H-D PANHEAD SPCN
KEN’S FACTORY
ビターの効いた
現代アート的クレイジー
さかのぼること15年前。おおむね2005年前後に製作されたパンヘッドである。しかし年月を経ても色あせない、むしろ今の時代だからこそより光り輝く、パーフェクトなボディバランス。腕に覚えのあるプロフェッショナルが手掛けたチョッパーはこうも可憐だ。
「別に最近ウチで作ってるのと色合いが違うわけでもないよ。ちょこちょここんな雰囲気の作るで。コンセプトも何も、パンを使おうがショベルを使おうが結局こんな感じ。古いやつを作ってもこうなるもんな」
代表の永井さん曰く、ただのパンチョッパー。が、こちらの想いをストレートにぶつけてみれば、決して露骨な素振りは見せないものの、『ただの』なんかではない特別な感情を秘かに抱いているのが察せられる。
「確かに良いよな。自分で作っといて言うのもなんだけど(笑)。サンティーかなんかの普通のフレームのケツを少しいじっただけと思ったら結構やってる。でももうあんまり覚えてないな」
骨格から外装パーツまで、全てにおいてケンズの美学が息づくフォルムは相変わらず鉄壁だ。まず、前後ホイールにはアメ車ブランドのウェルド製21/18インチを選択。そしてフロント周りに目をやれば、41φフォークとミニドラムはワンオフで、ブレーキシューに125cc用を流用。
ドラムには鋳鉄で削り出したライニングの当たる箇所を作り、それ自体が回らないように回り留めをした後に芯出しである。ブレーキの効きは気持ち程度というセクションながら、やはり作り込みに妥協はない。
よどみないひと連なりのデザインとなるタンクとリアフェンダーは鉄板を叩き出して成形したもので、フェンダーストラットはアルミで製作。フェンダーの両サイドに穴を開けて裏から固定している部位だ。
しかし、今回のカスタムの肝(きも)は外装のハイレベルなセッションではなく、あくまでペイントである。チェッカー柄に同化したクロスのグラフィック。古くから交流のあるアメ車界ではビッグネームのカスタムペインター、フレディーズの川口さんが担当したそれを前に、永井さんは無条件の賛辞で締めくくっている。
「このバイクはもうこのクロスありき。
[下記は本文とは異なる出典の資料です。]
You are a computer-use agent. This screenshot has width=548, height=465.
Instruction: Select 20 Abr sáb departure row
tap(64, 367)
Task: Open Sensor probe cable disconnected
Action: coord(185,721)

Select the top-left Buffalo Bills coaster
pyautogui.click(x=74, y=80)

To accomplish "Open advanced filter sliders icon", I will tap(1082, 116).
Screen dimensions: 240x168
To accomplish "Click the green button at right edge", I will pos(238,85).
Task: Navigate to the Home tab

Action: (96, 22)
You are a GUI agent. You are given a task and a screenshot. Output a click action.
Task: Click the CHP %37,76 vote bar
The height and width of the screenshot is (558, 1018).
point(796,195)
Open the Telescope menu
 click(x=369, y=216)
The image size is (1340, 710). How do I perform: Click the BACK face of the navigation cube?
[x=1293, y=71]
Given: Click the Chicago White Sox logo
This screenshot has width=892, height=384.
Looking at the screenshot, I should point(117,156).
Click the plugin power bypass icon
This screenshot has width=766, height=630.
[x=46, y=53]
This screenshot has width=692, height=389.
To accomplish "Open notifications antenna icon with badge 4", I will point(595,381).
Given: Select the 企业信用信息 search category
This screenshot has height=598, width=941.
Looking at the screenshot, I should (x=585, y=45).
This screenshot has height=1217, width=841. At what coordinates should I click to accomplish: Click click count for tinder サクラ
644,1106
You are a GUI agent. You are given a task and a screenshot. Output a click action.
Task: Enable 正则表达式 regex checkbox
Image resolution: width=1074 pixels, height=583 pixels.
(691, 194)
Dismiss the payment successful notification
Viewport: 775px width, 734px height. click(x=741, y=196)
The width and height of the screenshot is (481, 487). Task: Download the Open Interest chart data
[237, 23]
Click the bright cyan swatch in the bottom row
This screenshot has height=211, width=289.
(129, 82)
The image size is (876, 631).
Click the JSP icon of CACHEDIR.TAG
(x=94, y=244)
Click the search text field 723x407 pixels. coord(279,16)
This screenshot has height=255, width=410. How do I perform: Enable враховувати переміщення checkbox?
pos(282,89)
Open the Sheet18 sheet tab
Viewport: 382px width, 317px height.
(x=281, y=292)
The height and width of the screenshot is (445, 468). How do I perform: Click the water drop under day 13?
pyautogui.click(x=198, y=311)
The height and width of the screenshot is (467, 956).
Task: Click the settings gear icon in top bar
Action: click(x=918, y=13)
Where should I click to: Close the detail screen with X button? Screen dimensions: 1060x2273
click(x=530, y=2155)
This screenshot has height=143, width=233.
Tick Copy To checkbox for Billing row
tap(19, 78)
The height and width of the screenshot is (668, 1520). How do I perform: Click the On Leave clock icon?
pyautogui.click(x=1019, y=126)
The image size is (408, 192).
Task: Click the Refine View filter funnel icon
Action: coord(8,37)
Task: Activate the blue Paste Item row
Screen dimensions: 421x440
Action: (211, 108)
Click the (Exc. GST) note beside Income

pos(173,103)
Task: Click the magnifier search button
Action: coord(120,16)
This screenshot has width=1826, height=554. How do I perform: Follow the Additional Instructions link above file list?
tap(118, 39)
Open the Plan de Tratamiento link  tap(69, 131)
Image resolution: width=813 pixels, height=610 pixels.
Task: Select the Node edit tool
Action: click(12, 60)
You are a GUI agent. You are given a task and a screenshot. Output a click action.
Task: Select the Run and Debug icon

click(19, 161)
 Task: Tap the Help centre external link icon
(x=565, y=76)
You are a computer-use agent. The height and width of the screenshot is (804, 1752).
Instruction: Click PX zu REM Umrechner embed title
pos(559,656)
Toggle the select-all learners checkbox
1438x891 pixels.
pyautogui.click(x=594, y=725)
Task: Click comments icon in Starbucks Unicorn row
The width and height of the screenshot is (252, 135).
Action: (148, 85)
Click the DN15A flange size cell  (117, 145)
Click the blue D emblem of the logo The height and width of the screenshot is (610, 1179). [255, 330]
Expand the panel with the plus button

お任せで頼んでたんやけど、すっげえなって。だってこのアイデア出来るやつおるか? ほんと現代アートのちょっとクレイジーな人ぐらいしかこれは頭に浮かばんよな。これは素晴らしいと思う」
H-D PANHEAD SPCN DETAIL WORK
HANDLE
チョッパーのお手本的な、ほど良い高さに位置するエイプハンガー。グリップやライザーは同店のオリジナル商品。
FRONT FORK
ワンオフ削り出しの41φフォークとトリプルツリー。6本スポークホイールはアメ車ブランドのウェルド製。
GAS TANK
後方へゆるやかに絞り込んだタンクは鉄で成形。最大の見せ場となるペイントはフレディーズ川口さんが担当。
FOOT CONTROL
操作系はアルミで作り、ペグはオリジナルのディンプルタイプ。シフトはジョッキーからハンドシフトに変更。
MUFFLER
ミッドハイのポーカーパイプは外側へ僅かに角度が付いた造形。エンドキャップもディンプルデザインで統一。
REAR FENDER
リアフェンダーの両サイドに穴を空けてアルミのストラットを固定。フェンダートップにタンク同様の柄が入る。